Jakarta –
Menteri Energi dan Sumber Daya Mineral (ESDM), Bahlil Lahadalia, mengungkapkan situasi produksi minyak mentah di dalam negeri. Produksi minyak siap jual atau lifting pada tahun 2024 hanya mencapai 580 ribu barel per hari (bph).
Di saat produksi minyak menurun, konsumsi Bahan Bakar Minyak (BBM) dalam negeri terus meningkat dan mencapai 1,5 juta hingga 1,6 juta bph. Ini berarti terdapat kekurangan sekitar 900 ribu hingga 1 juta bph.
Bahlil menyatakan bahwa saat ini, posisi produksi minyak Indonesia di tahun 2024 sangat berbeda dengan situasi pada tahun 70-an.
“Pada tahun 2024, lifting kita 580 ribu barel, sementara konsumsi mencapai 1,6 juta barel. Impor minyak dan gas mencapai US$ 35 hingga US$ 40 miliar,” ungkap Bahlil dalam Pembukaan dan Pameran Tahunan ke-49 IPA di ICE BSD, Tangerang, Rabu (21/5/2025).

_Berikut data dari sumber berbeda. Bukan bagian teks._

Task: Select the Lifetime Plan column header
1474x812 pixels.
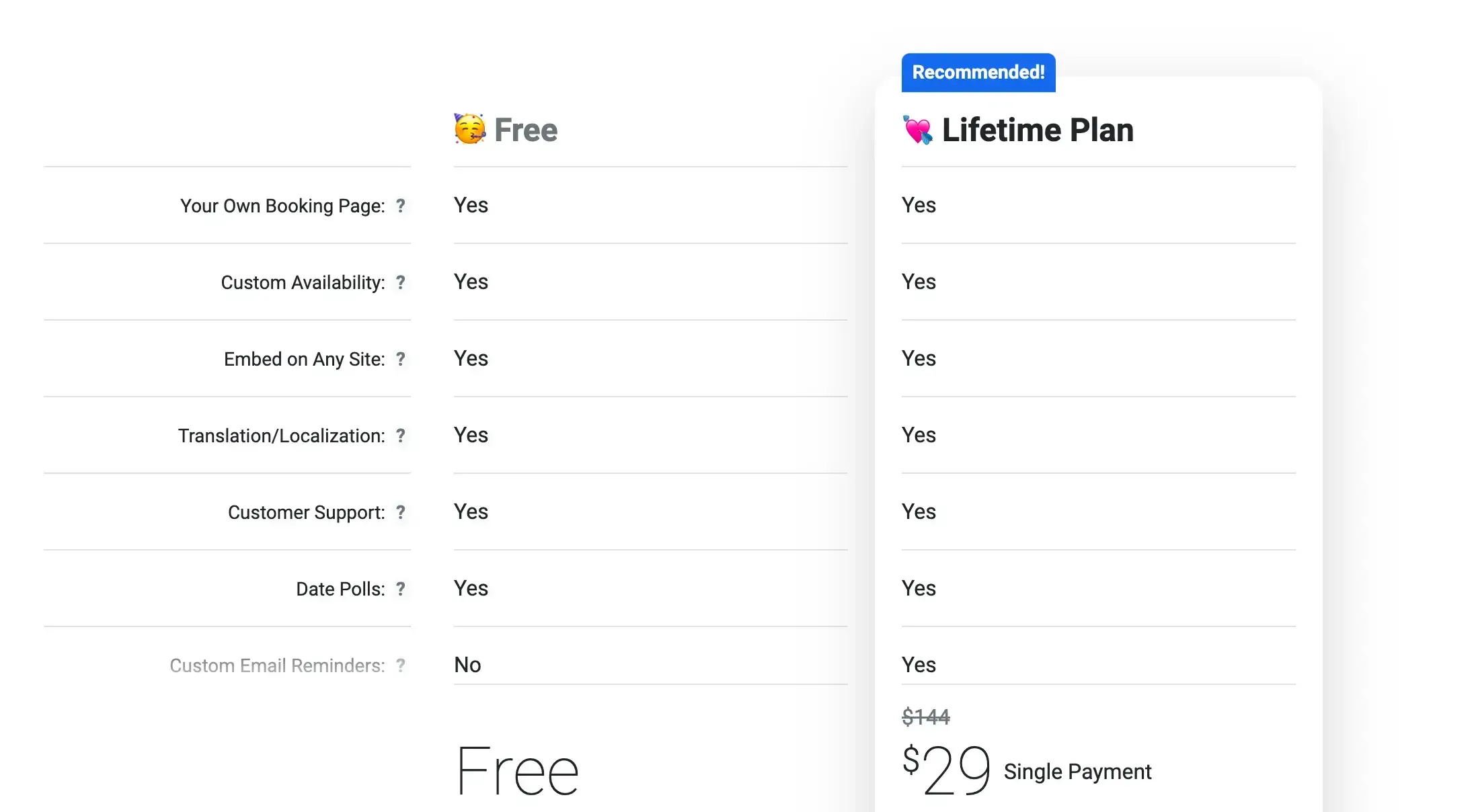Action: click(x=1039, y=130)
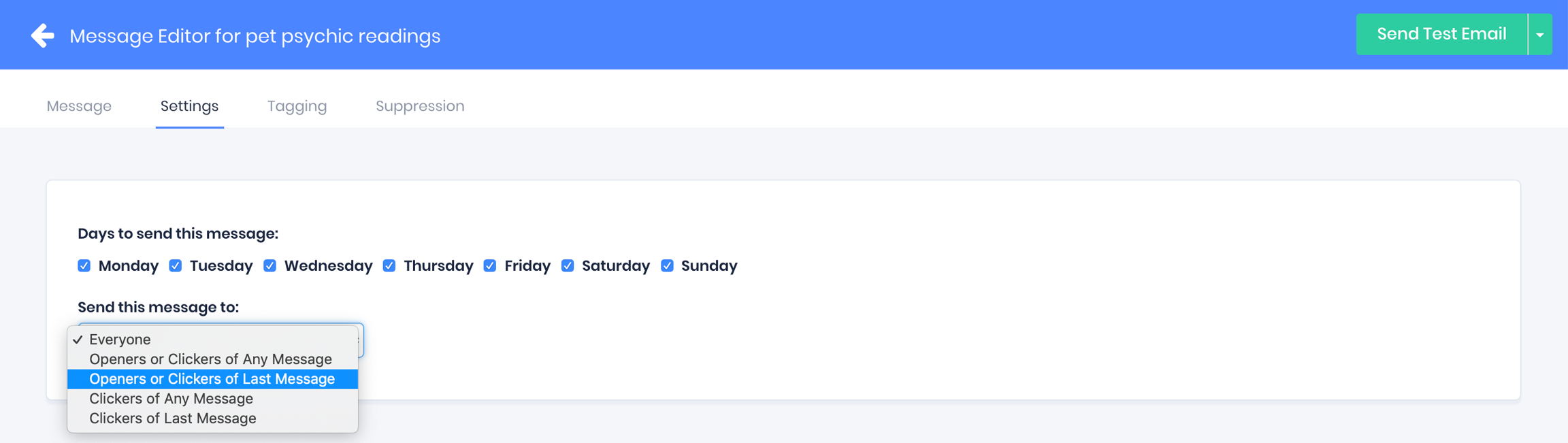Open the Settings tab
This screenshot has width=1568, height=443.
tap(189, 106)
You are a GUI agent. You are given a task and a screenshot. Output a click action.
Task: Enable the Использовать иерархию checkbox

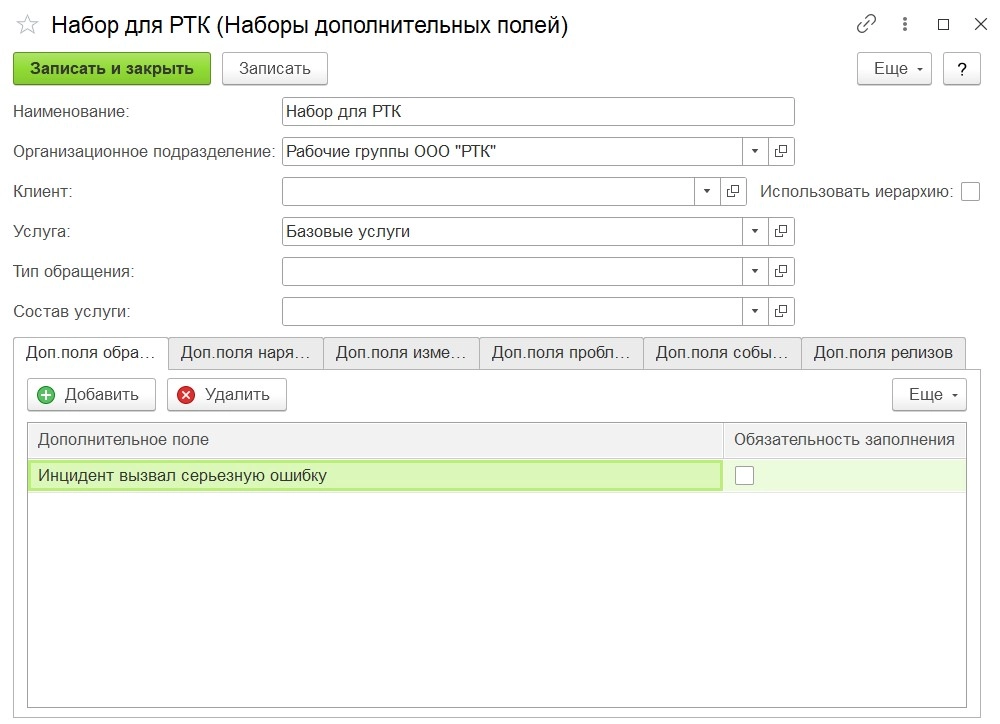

Bahlil menegaskan bahwa Indonesia sebenarnya masih memiliki potensi minyak dan gas bumi (migas) yang besar. Dari 128 cekungan migas yang ada, terdapat 68 cekungan yang belum dioperasikan.
“Kami akan mengumumkan adanya 60 wilayah kerja migas yang akan kita lelang dalam 2-3 tahun ke depan. 60 wilayah kerja ini akan dilaksanakan berdasarkan arahan Presiden (Prabowo Subianto) di beberapa wilayah,” tandas Bahlil.